Directly manipulating representations of scheme objects in arrays

Show/hide message thread

Directly manipulating representations of scheme objects in arrays Bradley Lucier (16 Mar 2023 22:59 UTC)

Re: Directly manipulating representations of scheme objects in arrays John Cowan (17 Mar 2023 14:09 UTC)

Re: Directly manipulating representations of scheme objects in arrays Bradley Lucier (17 Mar 2023 16:15 UTC)

Re: Directly manipulating representations of scheme objects in arrays John Cowan (17 Mar 2023 16:56 UTC)

Directly manipulating representations of scheme objects in arrays Bradley Lucier 16 Mar 2023 22:59 UTC

This recent discussion of f16 and f8 storage classes has exposed some
muddled thinking on my part about moving array elements directly between
arrays with the same storage class.

I can't see how these issues can be resolved within the framework of
SRFI 231, but I'd still like to discuss them here.

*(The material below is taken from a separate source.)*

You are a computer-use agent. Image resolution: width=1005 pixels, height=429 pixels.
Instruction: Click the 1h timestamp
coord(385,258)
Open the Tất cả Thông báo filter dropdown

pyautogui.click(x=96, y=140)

In the sample implementation all code for moving elements between arrays
is collected into the procedure %%move-array-elements.

If both arrays are specialized and elements of the arrays are stored
adjacently in the backing store and indexed in increasing order (i.e.,
the array is "packed"), and if the storage class has a "copier" (like
vector-copy!, etc.), then that copier is used to move elements between
arrays.  Implicitly, it's moving *representations* of elements between
arrays.

If the arrays are specialized with the same storage class but the
destination is not "packed" then the code looks like this ("getter" is
(array-getter source), "setter" is (array-setter destination)):

                       (%%interval-for-each
                        (case (%%interval-dimension domain)
                          ((0) (lambda ()
                                 (setter (getter))))
                          ((1) (lambda (i)
                                 (setter (getter i) i)))
                          ((2) (lambda (i j)
                                 (setter (getter i j) i j)))
                          ((3) (lambda (i j k)
                                 (setter (getter i j k) i j k)))
                          ((4) (lambda (i j k l)
                                 (setter (getter i j k l) i j k l)))
                          (else
                           (lambda multi-index
                             (apply setter (apply getter multi-index)
multi-index))))
                        domain)

This has a different meaning: The getter converts the representation of
a scheme object to the object itself, while the setter converts the
scheme object back to its representation, which is stored in the backing
store of the array.

Usually, we don't mind these conversions too much, and I'll talk about
the costs in Gambit on a 64-bit machine: a u16vector element is
converted to a fixnum by the getter, and converted back by the setter.

Sometimes it has more of a cost: A f32vector element is converted to a
Scheme double (16 bytes) and then stored back into the new backing
store.  So it costs some garbage generation and collection, but the
conversion is usually done in hardware.

The same thing happens with u64-storage-class arrays: The getter
converts to a exact integer (usually a bignum taking 16 bytes, but it
could take 24 bytes if the top bit is set, or it could be a fixnum if
it's < 62 bits long), the setter stores it back into the u64vector.
These conversions are not done in hardware and they take noticeable CPU
time as well as generating significant memory use.  On a 32-bit machine
the same thing can happen with u32-storage-class arrays.

When the two specialized arrays have different storage classes, this
back and forth conversion is necessary, converting a u1vector element to
a fixnum to store into a u8vector, say, as an example.

But adding f16-storage-class to this framework makes the issue more
clear cut.  The representation of the floating-point number can fit in a
fixnum, but the floating-point number itself takes 16 bytes and
significant computation in Gambit.  Moving the 16-bit representation
between two f16-storage-class is much more efficient than converting to
the double float Scheme object and then converting back again.

So (at least some) storage classes should have a way of loading and
storing the representation of the data directly, instead of using the
Scheme object as an intermediary.

Brad